Implicit solvent model studies of the interactions of the influenza hemagglutinin fusion peptide with lipid bilayers

The "fusion peptide," a segment of ∼20 residues of the influenza hemagglutinin (HA), is necessary and sufficient for HA-induced membrane fusion. We used mean-field calculations of the free energy of peptide-membrane association (ΔG_tot) to deduce the most probable orientation of the fusion peptide in the membrane. The main contributions to ΔG_tot are probably from the electrostatic (ΔG_el) and nonpolar (ΔG_np) components of the solvation free energy; these were calculated using continuum solvent models. The peptide was described in atomic detail and was modeled as an α-helix based on spectroscopic data. The membrane's hydrocarbon region was described as a structureless slab of nonpolar medium embedded in water.

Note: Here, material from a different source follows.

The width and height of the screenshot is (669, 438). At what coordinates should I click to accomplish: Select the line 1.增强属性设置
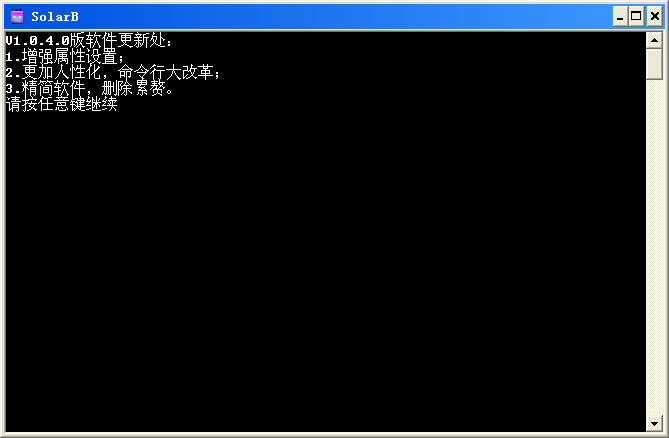pyautogui.click(x=64, y=57)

All the helix-membrane configurations, which were lower in ΔG_tot than the isolated helix in the aqueous phase, were in the same (wide) basin in configurational space. In each, the helix was horizontally adsorbed at the water-bilayer interface with its principal axis parallel to the membrane plane, its hydrophobic face dissolved in the bilayer, and its polar face in the water. The associated ΔG_tot value was ∼-8 to -10 kcal/mol (depending on the rotameric state of one of the phenylalanine residues). In contrast, the ΔG_tot values associated with experimentally observed oblique orientations were found to be near zero, suggesting they are marginally stable at best. The theoretical model did not take into account the interactions of the polar headgroups with the peptide and peptide-induced membrane deformation effects. Either or both may overcompensate for the ΔG_tot difference between the horizontal and oblique orientations.